* TEXTBLOCK *
"Davidoff"-Hersteller zahlt Millionen an EU

Brüssel - Als vierter großer Zigarettenhersteller zahlt nun auch der britische Tabakkonzern Imperial Tobacco einen hohen Millionenbetrag an die EU. Damit sagt er Schmugglern den Kampf an.

Das Geld werde im Kampf gegen den Schmuggel und die Fälschung von Zigaretten eingesetzt, kündigte die EU-Kommission am Montag nach Unterzeichnung der Vereinbarung in Brüssel an.

Imperial Tobacco (Davidoff, West, Gauloises Blondes) wird in den nächsten 20 Jahren rund 200 Millionen Euro überweisen, wie EU-Betrugskommissar Algirdas Semeta berichtete. Auch Deutschland profitiert anteilig von den Zahlungen.

Bereits zuvor hatte die EU-Kommission mit den anderen drei Großen der Branche - Philip Morris, Japan Tobacco und British American Tobacco (BAT/London) - ähnliche Abkommen abgeschlossen. Die höchste Summe zahlt Philip Morris International mit einer Milliarde Euro. 2002 hatte die EU gegen den Marlboro-Hersteller Philip Morris geklagt. Sie warf dem Konzern vor, den Schmuggel durch eine weit über dem Verbrauch liegende Belieferung der Märkte Osteuropas zu fördern. Im Jahr 2004 wurde der Streit außergerichtlich beigelegt.

* AUFGABE *
Führe die Meldung über Imperial Tobacco oben nach ihrem letzten Satz weiter. Die Einträge haben mit der Meldung über Imperial Tobacco nichts zu tun.

* ENTNOMMENES MATERIAL *

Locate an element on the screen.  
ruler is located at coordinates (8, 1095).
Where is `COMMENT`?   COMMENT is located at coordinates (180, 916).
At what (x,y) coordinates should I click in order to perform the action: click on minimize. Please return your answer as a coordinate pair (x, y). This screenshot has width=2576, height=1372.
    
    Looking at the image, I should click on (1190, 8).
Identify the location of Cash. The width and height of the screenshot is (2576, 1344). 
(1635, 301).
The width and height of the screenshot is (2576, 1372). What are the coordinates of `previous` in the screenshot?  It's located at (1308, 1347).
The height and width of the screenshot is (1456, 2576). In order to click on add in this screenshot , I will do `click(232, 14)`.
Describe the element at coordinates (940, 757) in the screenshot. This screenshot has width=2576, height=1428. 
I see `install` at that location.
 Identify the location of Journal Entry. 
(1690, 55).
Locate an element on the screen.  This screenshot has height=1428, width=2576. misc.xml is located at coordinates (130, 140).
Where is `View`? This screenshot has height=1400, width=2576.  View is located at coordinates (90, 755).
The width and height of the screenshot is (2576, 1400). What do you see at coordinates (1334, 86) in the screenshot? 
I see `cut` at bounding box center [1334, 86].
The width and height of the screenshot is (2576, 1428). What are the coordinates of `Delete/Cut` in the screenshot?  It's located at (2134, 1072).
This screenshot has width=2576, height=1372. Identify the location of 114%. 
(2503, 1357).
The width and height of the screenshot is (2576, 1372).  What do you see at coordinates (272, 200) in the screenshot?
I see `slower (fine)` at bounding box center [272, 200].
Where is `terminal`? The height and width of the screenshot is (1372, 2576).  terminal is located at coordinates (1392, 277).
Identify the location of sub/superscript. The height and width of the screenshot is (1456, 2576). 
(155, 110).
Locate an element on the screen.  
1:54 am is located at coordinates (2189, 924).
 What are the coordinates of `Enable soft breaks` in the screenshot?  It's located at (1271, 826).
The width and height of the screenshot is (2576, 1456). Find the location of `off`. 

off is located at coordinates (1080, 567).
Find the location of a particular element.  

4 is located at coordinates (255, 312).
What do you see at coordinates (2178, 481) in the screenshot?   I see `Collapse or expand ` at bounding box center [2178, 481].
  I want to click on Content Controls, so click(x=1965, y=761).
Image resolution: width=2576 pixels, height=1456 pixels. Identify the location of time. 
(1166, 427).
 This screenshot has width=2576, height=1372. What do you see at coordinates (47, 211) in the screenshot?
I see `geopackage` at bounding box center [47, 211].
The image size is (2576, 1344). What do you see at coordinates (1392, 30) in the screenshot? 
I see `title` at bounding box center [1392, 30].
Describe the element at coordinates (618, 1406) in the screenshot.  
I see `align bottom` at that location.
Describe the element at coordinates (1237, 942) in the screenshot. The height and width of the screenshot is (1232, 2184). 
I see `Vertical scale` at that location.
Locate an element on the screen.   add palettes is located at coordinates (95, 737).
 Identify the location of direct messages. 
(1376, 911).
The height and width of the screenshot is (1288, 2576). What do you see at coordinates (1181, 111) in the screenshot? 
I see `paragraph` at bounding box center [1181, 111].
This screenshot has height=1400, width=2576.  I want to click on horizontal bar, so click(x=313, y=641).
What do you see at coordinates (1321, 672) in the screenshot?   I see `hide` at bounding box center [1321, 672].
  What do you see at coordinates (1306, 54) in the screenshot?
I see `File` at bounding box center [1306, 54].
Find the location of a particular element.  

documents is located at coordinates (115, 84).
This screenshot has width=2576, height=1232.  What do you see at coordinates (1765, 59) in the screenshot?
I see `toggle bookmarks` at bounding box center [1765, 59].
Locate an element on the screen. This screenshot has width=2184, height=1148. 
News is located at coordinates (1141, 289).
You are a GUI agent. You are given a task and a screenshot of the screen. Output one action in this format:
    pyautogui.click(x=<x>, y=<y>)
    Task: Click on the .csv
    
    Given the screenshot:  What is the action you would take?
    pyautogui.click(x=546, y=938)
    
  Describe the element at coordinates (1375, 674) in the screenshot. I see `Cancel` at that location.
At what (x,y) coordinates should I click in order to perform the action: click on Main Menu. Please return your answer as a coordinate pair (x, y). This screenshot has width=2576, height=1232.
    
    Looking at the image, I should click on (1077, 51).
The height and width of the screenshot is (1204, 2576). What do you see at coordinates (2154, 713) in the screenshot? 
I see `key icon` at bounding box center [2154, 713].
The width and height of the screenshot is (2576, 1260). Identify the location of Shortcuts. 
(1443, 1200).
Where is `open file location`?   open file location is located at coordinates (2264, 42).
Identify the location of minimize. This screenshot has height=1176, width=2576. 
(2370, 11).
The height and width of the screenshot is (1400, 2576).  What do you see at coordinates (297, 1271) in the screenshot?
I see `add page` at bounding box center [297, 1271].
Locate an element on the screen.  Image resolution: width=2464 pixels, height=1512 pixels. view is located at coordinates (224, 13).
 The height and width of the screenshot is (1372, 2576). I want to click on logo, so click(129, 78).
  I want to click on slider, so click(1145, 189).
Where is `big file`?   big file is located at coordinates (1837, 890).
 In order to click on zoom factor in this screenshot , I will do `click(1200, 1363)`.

* ANTWORTFELD *
“Nach Schätzungen führen Fälschungen und Schmuggel von Tabakwaren jedes Jahr in der EU und den Mitgliedsstaaten zu Steuerausfällen in Höhe von bis zu zehn Milliarden Euro“, sagte EU-Kommissar Semeta. 75 Milliarden Zigaretten gelangen europaweit jährlich am Fiskus vorbei an die Raucher. Der Anteil des illegalen Handels am Gesamtmarkt liegt nach Branchenangaben bei knapp einem Achtel. Die meisten der geschmuggelten Zigaretten in der EU stammten aus Russland und der Ukraine.